His most well known work, Ma'avar Yabbok ("Crossing the Yabbok", 1626) was written at the request of the Chevra kadisha (burial society) of Mantua. In the first chapter, Siftei Tzedek, he compiled liturgy to accompany the work of caring for the dead, prayers to be offered for those who are sick, and rules and instructions for their care. He explains the importance of caring for the sick and the dying, and offers detailed confessional liturgy (vidu'i) not only for the end of life, but for the merit and well-being of the soul. His detailed kabbalistic teachings are in the following chapters, which are focused on in-depth study rather than the skilled work of the Chevra Kadisha. To avert possible criticism for failing to discuss these themes philosophically, he makes use of the statement of Isaac Arama: "Reason must surrender some of its rights to the divine revelations which are superior to it." This text was translated into Yiddish by a Jewish woman, Ellus bas Mordecai of Slutsk (Belarus). Some editions feature an introduction by Aaron ben Benjamin Porges.

His other works include:
- Me'il Ẓedaḳah (The Cloak of Righteousness), on worship and study, published at Mantua in 1767, together with Bigde Ḳodesh (Garments of Holiness), on the same subject.

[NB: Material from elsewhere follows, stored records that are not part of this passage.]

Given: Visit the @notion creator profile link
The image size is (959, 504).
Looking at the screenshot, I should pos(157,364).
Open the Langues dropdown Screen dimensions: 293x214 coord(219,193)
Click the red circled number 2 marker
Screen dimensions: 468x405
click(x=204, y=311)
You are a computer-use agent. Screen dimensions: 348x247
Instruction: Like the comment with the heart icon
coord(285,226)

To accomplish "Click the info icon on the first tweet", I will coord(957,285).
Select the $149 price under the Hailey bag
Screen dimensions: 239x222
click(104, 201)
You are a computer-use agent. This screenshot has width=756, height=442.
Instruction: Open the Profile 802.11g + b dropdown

- Bigde Ḳodesh (Garments of Holiness), on worship and study
- Ḥibbur beḲabbalah, a work on the Cabala, consisting of four volumes:
  - Shemen Mishḥat Ḳodesh (The Oil of Holy Anointment), on the principles of the Cabala according to Moses Cordovero and Isaac Luria
  - Shemen Zait Zak (The Pure Oil of the Olive), public addresses on the same subject
  - Shetil Poreaḥ (The Blossoming Plant), on the mysterious meaning of prayers and ceremonies
  - Imre Shefer (Words of Beauty), and miscellaneous matter; this whole work was seen in manuscript by Azulai at Modena, and is found in parts in some libraries.
- Magen Aharon (Shield of Aaron), containing a compendium of Luria's works. This fertile writer is said to have been, like Joseph Caro, in constant communion with a spirit called the Maggid.